• **SELECTED PASSAGE**:
┌────────

# Zeeguu Architecture Reconstruction - Basic Radon Analysis

This notebook provides a comprehensive analysis of the Zeeguu API (backend) and Frontend code using Radon – a Python tool for computing various code metrics. We will extract architectural insights using metrics such as:

1. **Cyclomatic Complexity (CC):** Identifies overly complex functions.
2. **Maintainability Index (MI):** Evaluates overall maintainability of modules.
3. **Raw Metrics:** Counts lines of code (LOC, LLOC, SLOC) and comment ratios.
4. **Halstead Metrics:** Advanced metrics based on operands and operators.

These metrics will help us construct various architectural viewpoints.

In [1]:
import os
import sys
import subprocess

def install_package(package):
    try:
        __import__(package.replace('-', '_'))
        print(f"{package} is already installed.")
    except ImportError:
        print(f"Installing {package}...")
        subprocess.check_call([sys.executable, "-m", "pip", "install", package])

# Install radon and additional packages for visualization
install_package('radon')
install_package('matplotlib')
install_package('pandas')
install_package('networkx')
install_package('pydot')
install_package('squarify')

# Verify Radon installation by printing its version
try:
    subprocess.check_call(["radon", "--version"])
except Exception as e:
    print("Error calling radon. Please ensure it is installed properly.")

## 1. Basic Project Structure Analysis

We'll begin by listing the directory structures for both the API and Frontend. On Windows, we replace the Unix shell commands with Python functions.

└────────

• **INFORMATION PROVIDED**:

┌────────

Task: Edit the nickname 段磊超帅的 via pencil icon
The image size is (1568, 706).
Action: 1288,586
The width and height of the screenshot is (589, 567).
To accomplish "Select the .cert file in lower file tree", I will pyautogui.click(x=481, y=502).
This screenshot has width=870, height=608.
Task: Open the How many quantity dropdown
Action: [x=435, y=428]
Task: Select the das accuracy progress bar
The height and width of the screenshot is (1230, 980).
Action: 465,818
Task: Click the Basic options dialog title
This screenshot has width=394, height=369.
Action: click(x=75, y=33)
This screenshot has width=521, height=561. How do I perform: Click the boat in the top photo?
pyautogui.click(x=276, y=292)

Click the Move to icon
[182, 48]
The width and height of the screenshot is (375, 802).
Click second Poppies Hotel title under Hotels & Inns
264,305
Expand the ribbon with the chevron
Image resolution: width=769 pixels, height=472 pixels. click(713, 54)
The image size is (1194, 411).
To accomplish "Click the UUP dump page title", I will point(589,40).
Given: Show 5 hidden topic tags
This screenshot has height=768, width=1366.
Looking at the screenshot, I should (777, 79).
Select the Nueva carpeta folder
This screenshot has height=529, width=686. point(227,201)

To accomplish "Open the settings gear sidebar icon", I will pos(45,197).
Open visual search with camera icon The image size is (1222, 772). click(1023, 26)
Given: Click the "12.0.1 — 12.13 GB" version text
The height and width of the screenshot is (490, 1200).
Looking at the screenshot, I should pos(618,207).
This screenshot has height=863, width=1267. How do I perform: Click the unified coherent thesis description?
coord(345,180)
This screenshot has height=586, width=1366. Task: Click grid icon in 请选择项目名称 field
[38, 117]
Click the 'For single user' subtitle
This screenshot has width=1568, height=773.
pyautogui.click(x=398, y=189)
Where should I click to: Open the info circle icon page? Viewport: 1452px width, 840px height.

└────────

• **WHAT IS ASKED**:
[a] What does the Maintainability Index evaluate, according to the Zeeguu notebook?
[b] What is the gist of the Zeeguu notebook, in two sentences?
[c] Can you quote the Zeeguu notebook starting with "1. **Cyclomatic Complexity" and going on through "operands and operators."?

• **OUTPUTS**:
[a] The overall maintainability of modules.

[b] The notebook analyzes the Zeeguu API (backend) and Frontend code with Radon, a Python tool for computing code metrics, to extract architectural insights. It uses Cyclomatic Complexity, the Maintainability Index, raw line-count metrics and Halstead metrics, and it starts by installing the required packages and then listing the directory structures of the API and Frontend.

[c]
1. **Cyclomatic Complexity (CC):** Identifies overly complex functions.
2. **Maintainability Index (MI):** Evaluates overall maintainability of modules.
3. **Raw Metrics:** Counts lines of code (LOC, LLOC, SLOC) and comment ratios.
4. **Halstead Metrics:** Advanced metrics based on operands and operators.